El İnsaf!
Yarın dünya seks işçileri günüymüş. Onların toplumun en alt kesiminde en çok ezilen ve en çok sömürülen insanlar oldukları kesin. Bu insanlar, kurban oldukları halde bir de orospu damgası yiyip, her türlü horlanmaya itilip kakılmaya maruz kalıyorlar üstelik. Fuhuş belki yok edilemez ama, en azından bu insanların hayatlarını biraz daha normal yaşayacakları tedbirler alınabilir. Her şeyden önce devletin belirli evler kurup, kadınları buraya hayvan gibi tıkarak, bu
insanlardan vergi almaları pezevenkliğe ortak olmasından başka bir şey değildir.
Devlet bu insanların yaşamının normalleşmesi için sosyal tedbirleri almayacaktır kuşkusuz sosyal devlet olma özelliği olmadığı için için ama en azından bu insanları kıskacına almış sömürü çarkından elini çekebilir. Kadınların içinde bulunduğu durumun kötülüğünden devlet de en az pezevenkler ve patronlar kadar sorumludur.
Hep söylüyorum bir daha söyleyeceğim. Çin’de imparatorluk zamanında devlet, genelevlerin açılmasını, o bölgede ticaret vb. geliştiği için destekliyormuş.
Genelevler köylere kadar yayılmış. Öyle ki, yoksul Çinli köylüler, on yaşındaki çocuklarını genelevlere satıyormuş. O beğenmediğiniz Mao Zedung, iktidara geldiği anda, sadece bir günde, köylerdeki genelevlere varana kadar hepsini kapattırmış.
Deniyor ki “Bu kadınlar ne yapacak?”
Çok basit, devlet topa tüfeğe yatırdığı paranın bir kısmıyla sığınma evleri açacak.
Deniyor ki, Efendim bunlar işine devam eder…”
Ben de derim ki,
“ Sana ne kardeşim?! Am onun değil mi? Dilediğine verir dilediğine satar.
Niye bu insanlar devlet tarafından korunan pezevenkler tarafından, iliklerine kadar sömürülsün?”
Yok efendim , kontrol olmazsa, cinsel hastalıklar yayılırmış..
Cinsel hastalıklar, önüne gelene sokan, nefs terbiyesinden yoksun,
fuhuş ehli erkekler tarafından yayılıyor. Talep olmazsa arz da olmaz.
Bu kadar basit!
M.Ş. 2.4.12
EK: Ankara Ticaret Odasının hazırladığı Rapor.
HAYATSIZ KADINLAR DOSYASI…
ANKARA TİCARET ODASI (ATO), “NELER OLUYOR BİZE?” ADI
ALTINDA HAZIRLADIĞI DÖRT BÖLÜMLÜK RAPORUN İKİNCİSİNİ
AÇIKLADI.
Ankara Ticaret Odası (ATO) Türkiye’ nın sosyal yaralarını konu alan,
“Neler oluyor bize?” adı altında dört bölümlük dizi rapor hazırladı.

Yapılacak işler:
1. Alıntıya göre Mao Zedung, iktidara geldiğinde genelevleri ne kadar sürede kapattırmış?
2. Alıntının, "Çok basit, devlet" sözleriyle başlayıp "Odasının hazırladığı Rapor." ile biten bölümünü harfi harfine yazın.
Aşağıdaki malzeme gerekli değil.

Veri kayıtları:
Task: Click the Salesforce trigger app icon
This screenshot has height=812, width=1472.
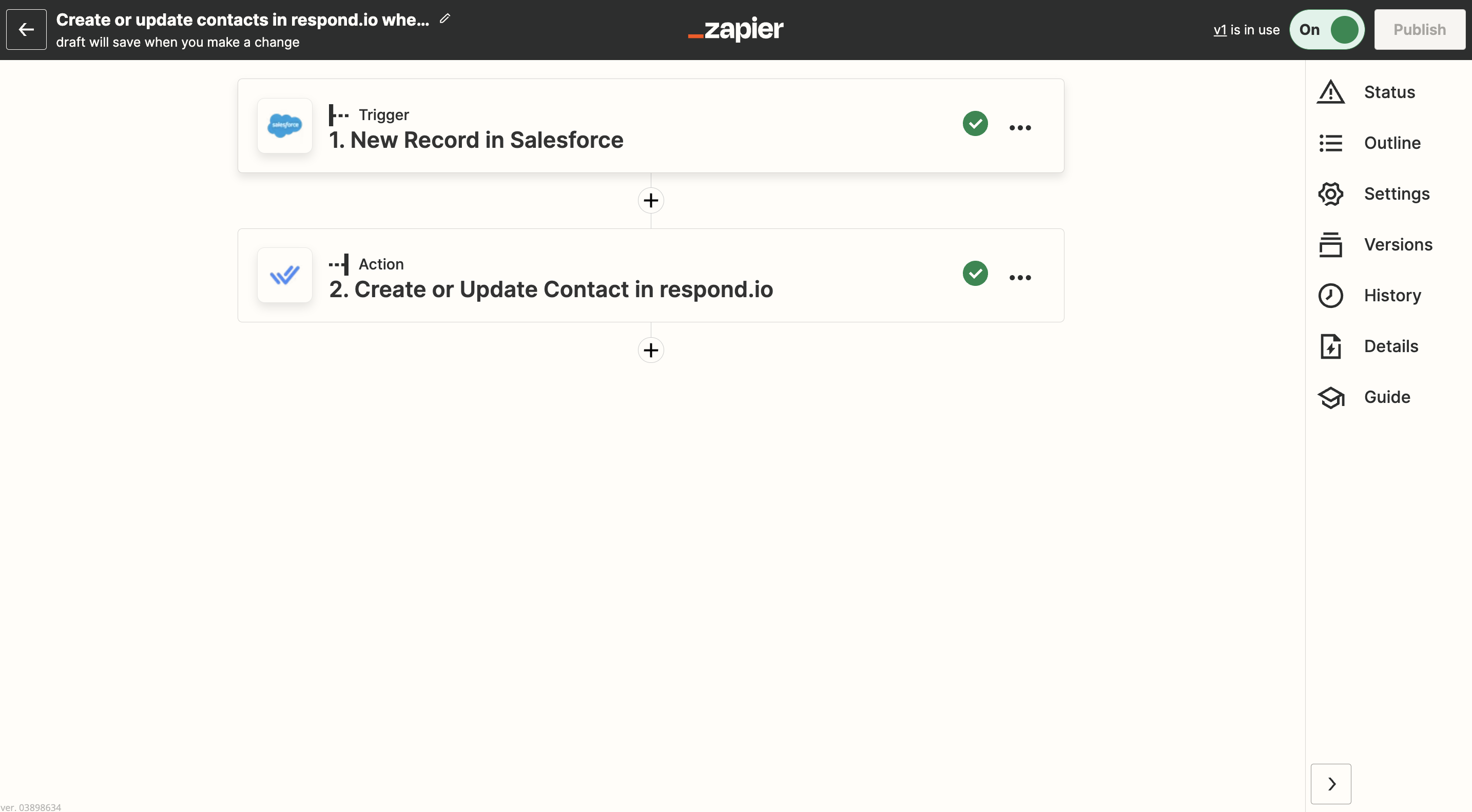Action: pos(284,124)
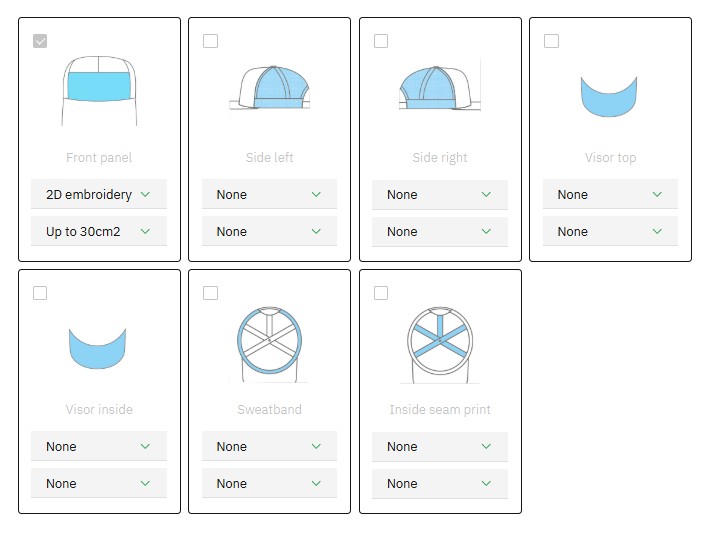Open the 2D embroidery dropdown

(99, 194)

Görev yanıtları:
1. Sadece bir günde.

2.
Çok basit, devlet topa tüfeğe yatırdığı paranın bir kısmıyla sığınma evleri açacak.
Deniyor ki, Efendim bunlar işine devam eder…”
Ben de derim ki,
“ Sana ne kardeşim?! Am onun değil mi? Dilediğine verir dilediğine satar.
Niye bu insanlar devlet tarafından korunan pezevenkler tarafından, iliklerine kadar sömürülsün?”
Yok efendim , kontrol olmazsa, cinsel hastalıklar yayılırmış..
Cinsel hastalıklar, önüne gelene sokan, nefs terbiyesinden yoksun,
fuhuş ehli erkekler tarafından yayılıyor. Talep olmazsa arz da olmaz.
Bu kadar basit!
M.Ş. 2.4.12
EK: Ankara Ticaret Odasının hazırladığı Rapor.